Amy and Isabelle
- First edition US hardback cover
- Author: Elizabeth Strout
- Audio read by: Stephanie Roberts
- Language: English
- Published: 1998
- Publisher: Random House
- Publication place: United States
- Media type: Print, ebook, audiobook
- Pages: 303 pages
- ISBN: 0375501347
- Preceded by: Abide with Me

= Amy and Isabelle =

1998 debut novel by the American author Elizabeth Strout

Amy and Isabelle, also stylized as Amy & Isabelle, is the 1998 debut novel by the American author Elizabeth Strout. The novel was first published in hardback on December 29, 1998 through Random House and is set in the fictional town of Shirley Falls, a location that Strout would revisit in her 2013 novel The Burgess Boys. Strout would also revisit the character of Isabelle in her 2019 short story cycle Olive, Again.

The novel follows the close relationship between Isabelle and her teenage daughter Amy, and how their relationship becomes strained after Amy is groomed by her much older math teacher.

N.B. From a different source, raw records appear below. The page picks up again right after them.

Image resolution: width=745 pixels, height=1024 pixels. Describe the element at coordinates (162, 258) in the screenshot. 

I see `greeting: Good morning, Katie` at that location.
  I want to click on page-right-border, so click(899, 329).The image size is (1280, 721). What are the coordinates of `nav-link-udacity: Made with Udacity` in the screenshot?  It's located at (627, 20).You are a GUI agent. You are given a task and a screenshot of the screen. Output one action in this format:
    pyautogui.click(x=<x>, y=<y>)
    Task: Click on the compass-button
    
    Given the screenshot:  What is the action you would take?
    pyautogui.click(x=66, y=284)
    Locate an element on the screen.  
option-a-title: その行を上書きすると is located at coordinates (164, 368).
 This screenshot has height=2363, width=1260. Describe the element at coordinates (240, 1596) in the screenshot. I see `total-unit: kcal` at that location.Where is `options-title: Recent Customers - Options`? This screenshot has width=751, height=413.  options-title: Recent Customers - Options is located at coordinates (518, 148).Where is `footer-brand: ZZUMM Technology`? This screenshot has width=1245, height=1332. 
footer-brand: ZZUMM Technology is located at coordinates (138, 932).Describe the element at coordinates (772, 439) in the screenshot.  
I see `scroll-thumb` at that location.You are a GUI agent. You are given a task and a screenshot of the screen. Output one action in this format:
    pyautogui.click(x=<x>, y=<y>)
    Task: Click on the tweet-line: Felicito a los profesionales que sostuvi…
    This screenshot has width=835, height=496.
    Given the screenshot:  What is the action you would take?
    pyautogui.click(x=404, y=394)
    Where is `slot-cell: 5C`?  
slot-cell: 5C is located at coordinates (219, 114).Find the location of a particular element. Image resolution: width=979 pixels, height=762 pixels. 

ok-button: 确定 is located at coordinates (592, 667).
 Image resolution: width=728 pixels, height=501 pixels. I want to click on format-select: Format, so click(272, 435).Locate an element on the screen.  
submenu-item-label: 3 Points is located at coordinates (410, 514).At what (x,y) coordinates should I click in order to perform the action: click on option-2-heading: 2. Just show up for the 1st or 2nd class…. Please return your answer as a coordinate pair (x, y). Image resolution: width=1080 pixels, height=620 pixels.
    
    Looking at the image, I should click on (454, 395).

The novel was adapted into a 2001 television movie of the same name as part of the "Oprah Winfrey Presents" line of films.

==Synopsis==
When she is 16 years old, Amy goes to work at her mother's office, working in the office part of a mill in Shirley Falls. The two had previously had a close relationship, but their current relationship is strained and Amy is disdainful of her mother, who she sees as an awkward outsider.

A year previously Amy's math teacher was replaced by a substitute, Mr. Robertson. Amy becomes attracted to him after he singles her out for her beautiful gold curly hair and tells her that she looks like a poet. After maneuvering her way into detention with him the two begin to spend time with one another after school, eventually progressing to Mr. Robertson driving Amy home and eventually kissing her.

Isabelle meanwhile begins to sense that her daughter is ashamed of her as she never graduated from college. She begins to try to self improve by reading.

Meanwhile, the physical relationship between Amy and her older math teacher, Mr. Robertson progresses. They are eventually caught by Avery Clark, Isabelle's boss, who finds a nude Amy and Mr. Robertson in the car and informs Isabelle what he has seen. Isabelle feels angry at Mr. Robertson, but is also jealous of her daughter for having a sexual relationship. She persuades Mr. Robertson to leave by threatening to report him to the police as Amy is underage. Returning home she cuts off Amy's hair in a fit of rage, causing a rift between mother and daughter.

Amy goes to work in the mill and the mother-daughter duo outwardly pretend that nothing has changed in their relationship. However the incident causes Isabelle to reflect back on the circumstances of Amy's birth as she was groomed into a sexual relationship as a teenager by the married friend of her deceased father. Isabelle has conflicting feelings about the relationship as it was the last time she was sexually intimate with a man, but also the ensuing pregnancy derailed her plans to become a teacher. Her uncertainty and loneliness cause her to reach out to her coworkers and begin to bond with some of them.

When one of Isabelle's coworkers discovers her husband is leaving her for another woman, Isabelle allows her to spend the night at her home. The same night Amy and her friend's ex-boyfriend accidentally discover the body of a young girl who had gone missing months earlier. Distressed Amy tracks down Mr. Robertson and is horrified that he refuses to acknowledge her. The two incidents cause Isabelle to confide in her friends about the circumstances of Amy's birth and her guilt over having had an affair with an older married man. Isabelle's friends encourage her to reveal the truth to Amy.

Isabelle does finally tell Amy about her father and to her surprise Amy is excited by the fact that she has three paternal siblings. Isabelle reaches out to them on Amy's behalf and learns that after the death of their father the family is now ready to accept Amy. Both mother and daughter go to meet Amy's new family. While Amy is excited, Isabelle feels that Amy is no longer "her" daughter and now belongs to other people allowing her to consider what living for and by herself will be like.

==TV movie==

In 2000 it was announced that Oprah Winfrey had acquired the rights to the work, with the intent to make a film through Harpo Productions, under their "Oprah Winfrey Presents" banner. Filming took place in South Carolina and Elisabeth Shue and Hanna Hall were brought on to portray Isabelle and Amy Goodrow. The film aired on ABC on March 4, 2001. Critical reception for the film was mixed.

==Reception==
Critical reception for the novel has been positive and the book received praise from Entertainment Weekly and Publishers Weekly. Author Suzanne Berne reviewed the book for the New York Times and commented that although the book was not perfect, it was "such an eloquent, captivating novel that its occasional missteps don't much signify. By focusing on the confluence of different longings that bedevils her characters into harming and helping one another, Strout makes the drab little world of Shirley Falls seem richly important."

The novel won the 1999 Art Seidenbaum Award for First Fiction.